Speaking to reporters at a news conference in Ankara Esenboğa Airport ahead of his visit to Washington to meet U.S. officials, Yıldırım said he hopes to improve ties between the two countries.

However, he noted that while improving ties, Turkish officials will preserve sensitivities of the country and the people, and hoped that U.S. officials respect that.

The prime minister denied embassy statement claiming that Turkey gave assurances for staff, saying that Turkey is a state governed by the rule of law and negotiation of such requests would violate those principles.

He noted that all processes are conducted under the rule of law and no exceptions will be made for anyone.

Yıldırım highlighted that there are Turkish nationals detained in the U.S. and vice versa, and hoped that the U.S. pays attention to Turkey’s concerns during their prosecution.

“Likewise, they make similar demands and these are discussed through diplomatic channels” Yıldırım said, adding that they hope to reach a final resolution.

The U.S. Embassy suspended the visa services at its diplomatic missions in Turkey in early October following the arrest of Metin Topuz, a longstanding U.S. consulate employee and a Drug Enforcement Administration (DEA) agent at the Istanbul Bureau, over ties with the Gülenist Terror Group (FETÖ).

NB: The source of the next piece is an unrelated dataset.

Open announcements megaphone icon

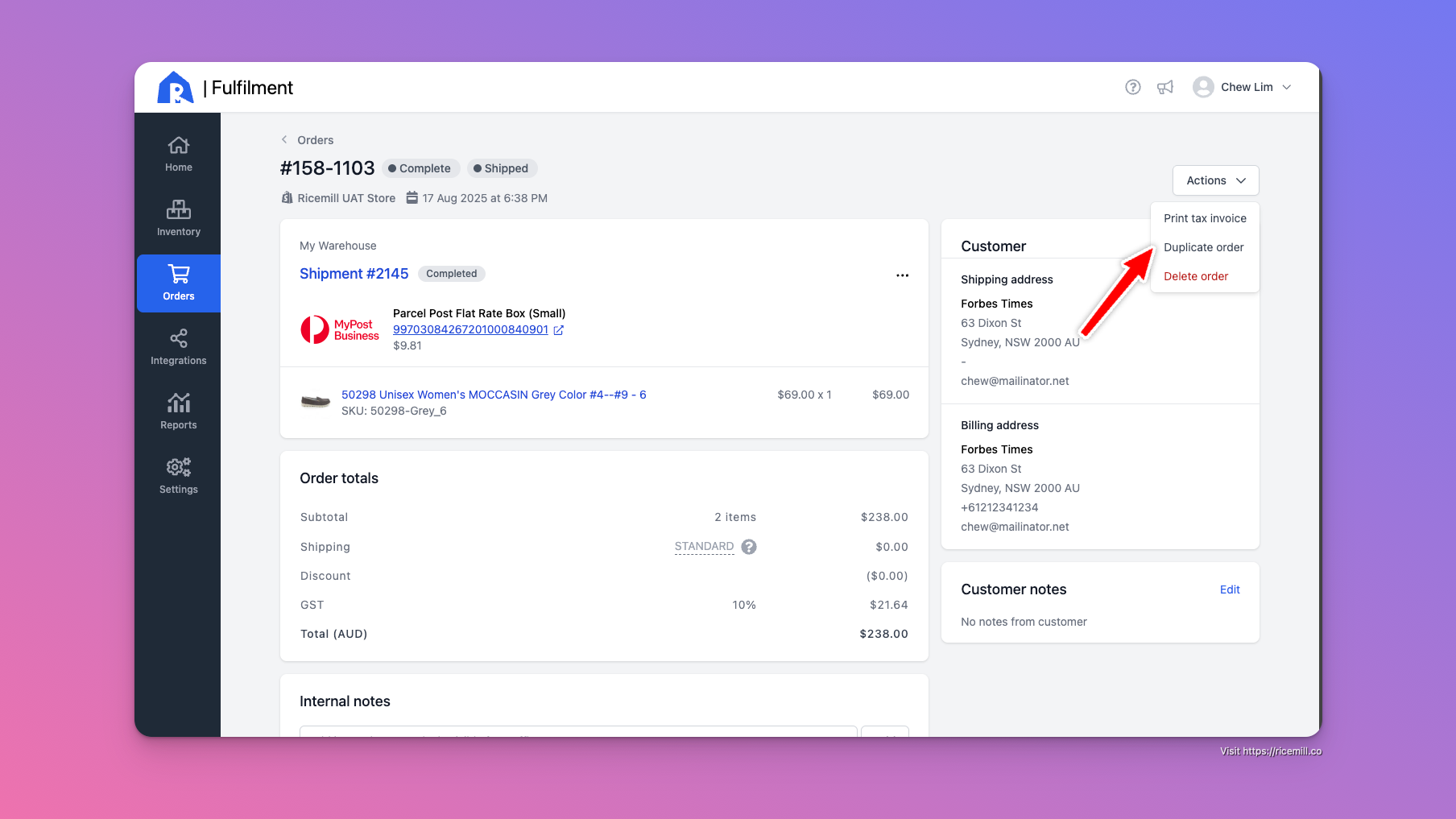point(1164,87)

Topuz has been linked to a number of FETÖ suspects, including police commissioners and former prosecutor Zekeriya Öz, a fugitive accused of attempting to overthrow the government through the use of force, according to a judicial source who asked not to be named due to restrictions on speaking to the media.

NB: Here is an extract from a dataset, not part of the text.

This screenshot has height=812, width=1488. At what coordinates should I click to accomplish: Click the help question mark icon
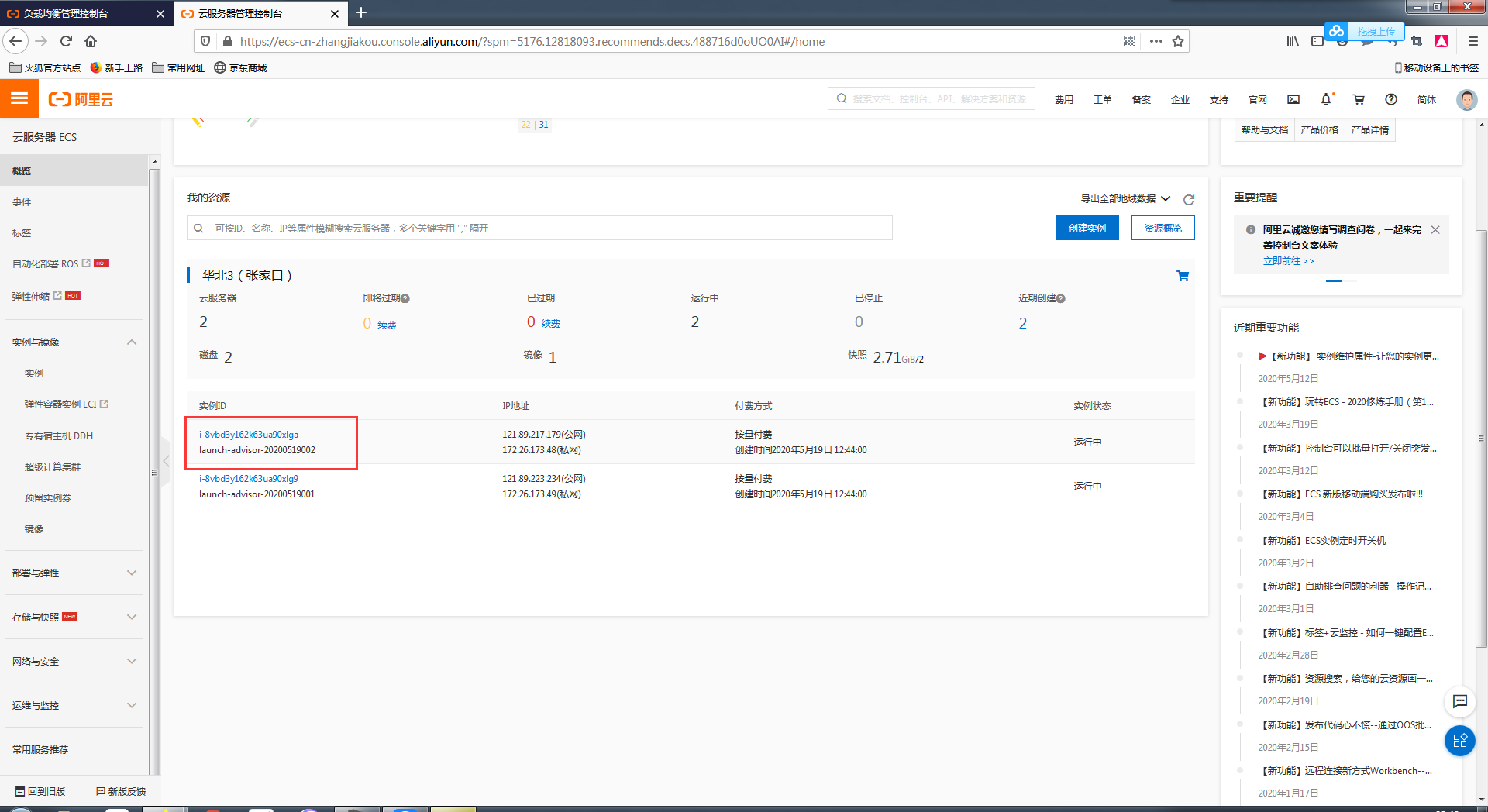coord(1391,99)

Following the arrest, the U.S. Embassy in Ankara said all non-immigrant visa services in its diplomatic facilities in Turkey were suspended. Turkey responded to the U.S. move by saying it had halted processing visa applications from the U.S. The pause, announced online by the Turkish embassy in Washington, applies to visas in passports, electronic visas and visas at the borders, and was also effective immediately.

Yıldırım will be meeting with U.S. Vice President Mike Pence and his visit is expected to focus on talks regarding Gülen’s extradition to Turkey.